Virginia has taken a significant legislative step toward securing its long-term offshore wind ambitions, with both chambers of the General Assembly passing House Bill 67 (HB67) in March 2026. The bill, which now awaits the Governor’s signature, tasks the Virginia Department of Energy with evaluating training and educational needs specific to the offshore wind sector — a move that positions the state to meet mounting labour demands as its coastline becomes home to one of the most ambitious clean energy projects in American history. Despite Trump’s administration favoring the use of natural gas projects such as the Golden Pass LNG in Texas over offshore wind projects, some states are fighting back.
Bridging the Skills Gap Before It Widens
At the heart of HB67 is a directive to the Virginia Department of Energy to assess and identify gaps in the state’s current training infrastructure as it relates to offshore wind. The Department is required to work alongside relevant industry stakeholders to map existing capabilities against the sector’s specific demands — including technical skills, safety certifications, and specialised operational competencies required for offshore installations and maintenance activities.
Project Fact Sheet
Bill Number: HB67
Jurisdiction: Commonwealth of Virginia, United States
Introduced: 2026 Session, Virginia General Assembly
Legislative Status: Passed both the Virginia House of Delegates and State Senate; awaiting Governor’s signature
Lead Agency: Virginia Department of Energy
Mandate: Evaluate and identify workforce training and educational resource gaps for the offshore wind sector
Key Focus Areas: Technical skills, safety requirements, alignment with offshore wind industry demands
Related Project: Coastal Virginia Offshore Wind (CVOW) Commercial — 2.6 GW, developed by Dominion Energy, off Virginia Beach; expected completion 2026
Project Team
Lead Legislative Body: Virginia General Assembly (House of Delegates and State Senate)
Implementing Agency:Virginia Department of Energy
Key Stakeholders: Offshore wind industry partners, educational institutions, training providers, safety certification bodies
Primary Developer (Related Project): Dominion Energy (CVOW Commercial Project)
Governor’s Office: Pending signature to enact HB67 into law
The legislation reflects a growing recognition among state policymakers that the workforce challenge in offshore wind is not simply a matter of headcount, but of specialisation. Offshore wind technicians require a distinct blend of skills — marine safety training, high-voltage electrical competencies, working-at-height certifications, and familiarity with complex subsea and turbine systems — that are not typically covered by conventional vocational or engineering programmes. By mandating a structured assessment, Virginia is taking a proactive rather than reactive approach to that challenge, seeking to identify and address gaps before the demand curve outpaces supply.

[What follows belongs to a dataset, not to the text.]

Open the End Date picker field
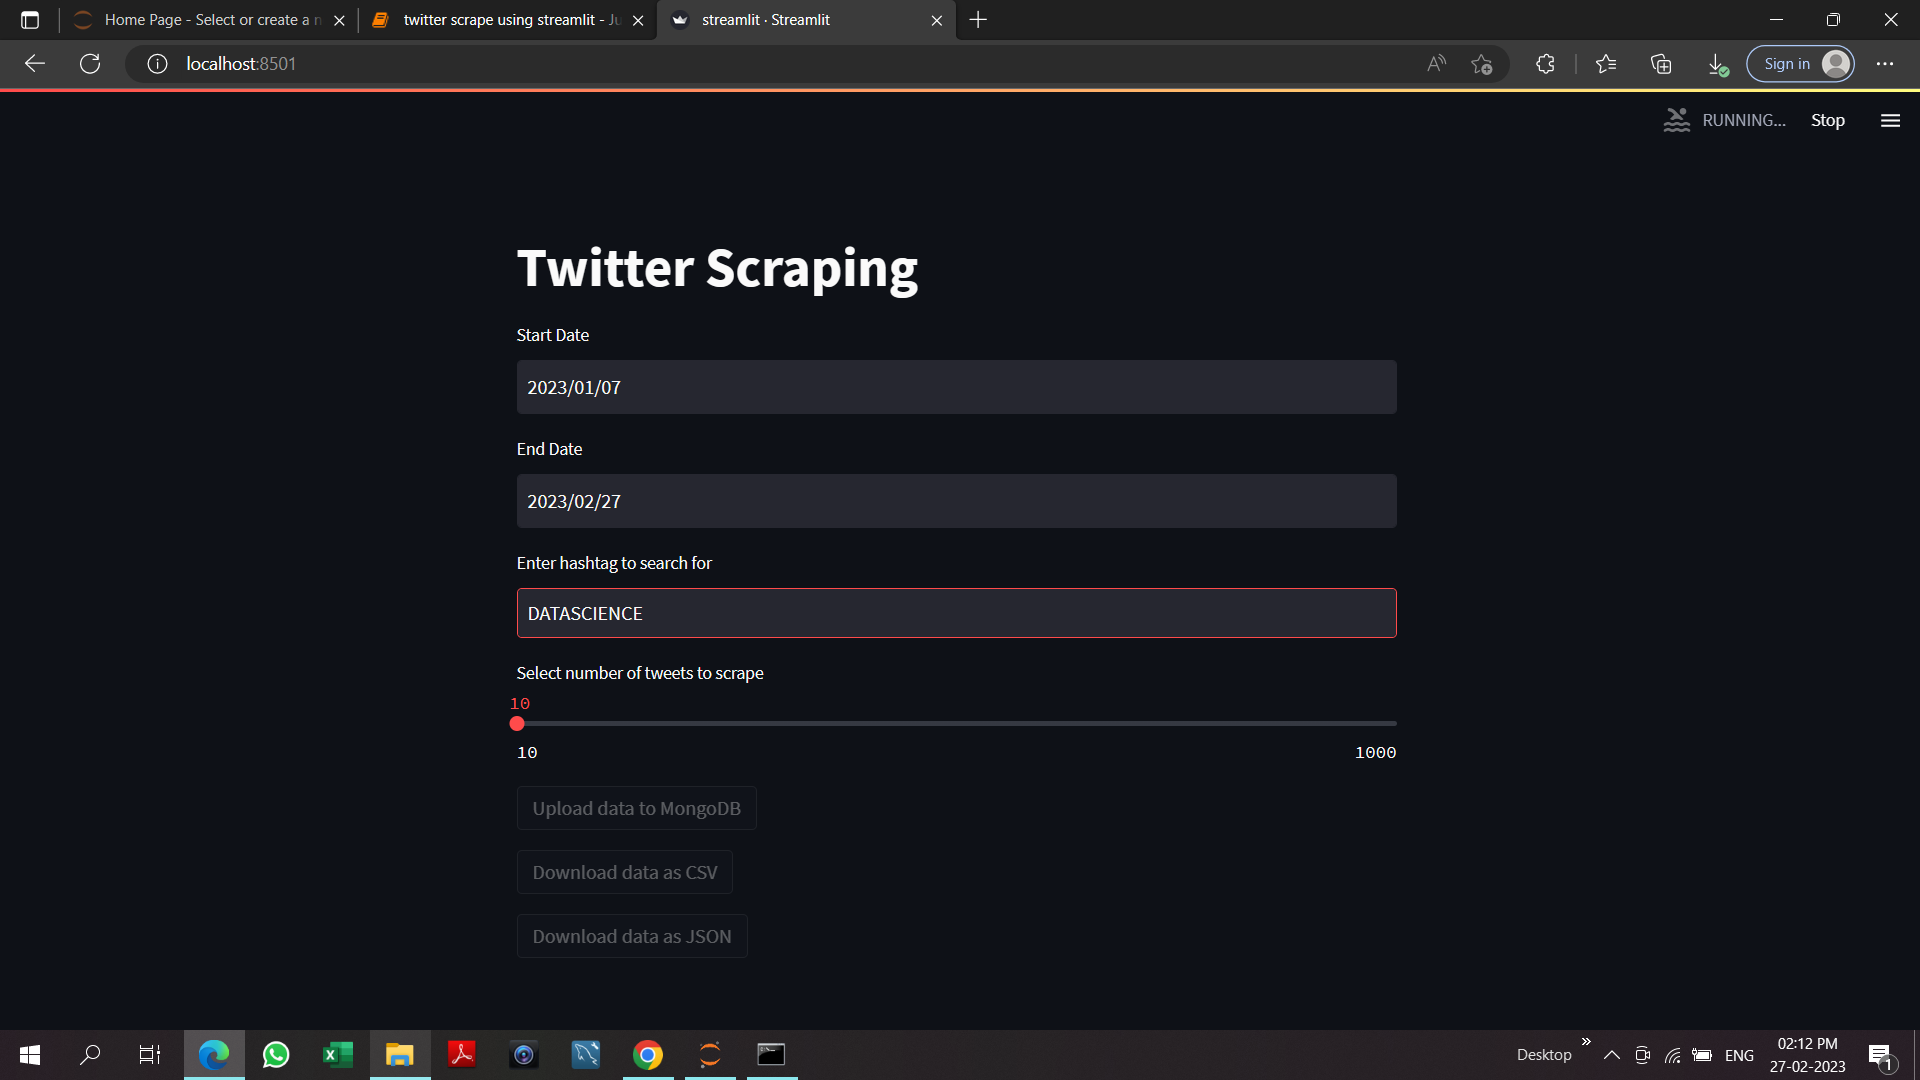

The Project Driving the Urgency
The urgency behind HB67 is inseparable from the scale of what is already being built off Virginia’s coast. Dominion Energy’s Coastal Virginia Offshore Wind (CVOW) commercial project — a 2.6 GW development located off Virginia Beach — is currently under construction and expected to reach full completion in 2026. The project recently achieved a landmark moment, producing its first power shortly after its inaugural wind turbines were installed, making it the largest offshore wind farm in the United States. Virginia already operates the 12 MW CVOW pilot project, which has been generating power since 2020 and served as a proving ground for the far larger commercial development now taking shape.

The sheer scale of the commercial CVOW project — comprising 176 turbines and capable of powering hundreds of thousands of homes — means that the operational workforce required to maintain and manage the facility over its lifespan will be substantial. HB67 is therefore less about the construction phase and more about ensuring Virginia has a trained, local talent pool ready to sustain the asset for decades to come.
A Wider Lens: The US Offshore Wind Workforce Challenge
Virginia’s legislative action arrives at a pivotal and complicated moment for the US offshore wind industry. The sector has faced significant headwinds at the federal level, including a stop-work order issued to all offshore wind projects under construction in late 2025 — a directive that was subsequently challenged in court, with construction ultimately allowed to resume. Dominion Energy itself was among the developers affected, filing legal action before courts permitted the CVOW project to continue. The episode highlighted the vulnerability of offshore wind development to shifting federal policy, making state-level commitments to infrastructure — both physical and human — all the more strategically important. This focus on state-driven energy independence is being further realized in the Northeast, where Maine has signed its first-ever contract for floating offshore wind energy, a historic agreement for the 144 MW Pine Tree Offshore Wind project that will pioneer deep-water turbine technology in the Gulf of Maine.
Across the Atlantic, the United Kingdom, Germany, and Denmark have each developed dedicated offshore wind workforce programmes over the past decade, creating structured training pipelines through partnerships between government agencies, port authorities, and technical colleges. The Global Wind Energy Council estimates that the offshore wind industry will require over 200,000 additional skilled workers globally by 2030. Virginia’s HB67, while modest in scope as an assessment-focused measure, aligns with an increasingly mainstream understanding that the energy transition cannot be sustained by turbines alone — it requires trained people to build, operate, and maintain them.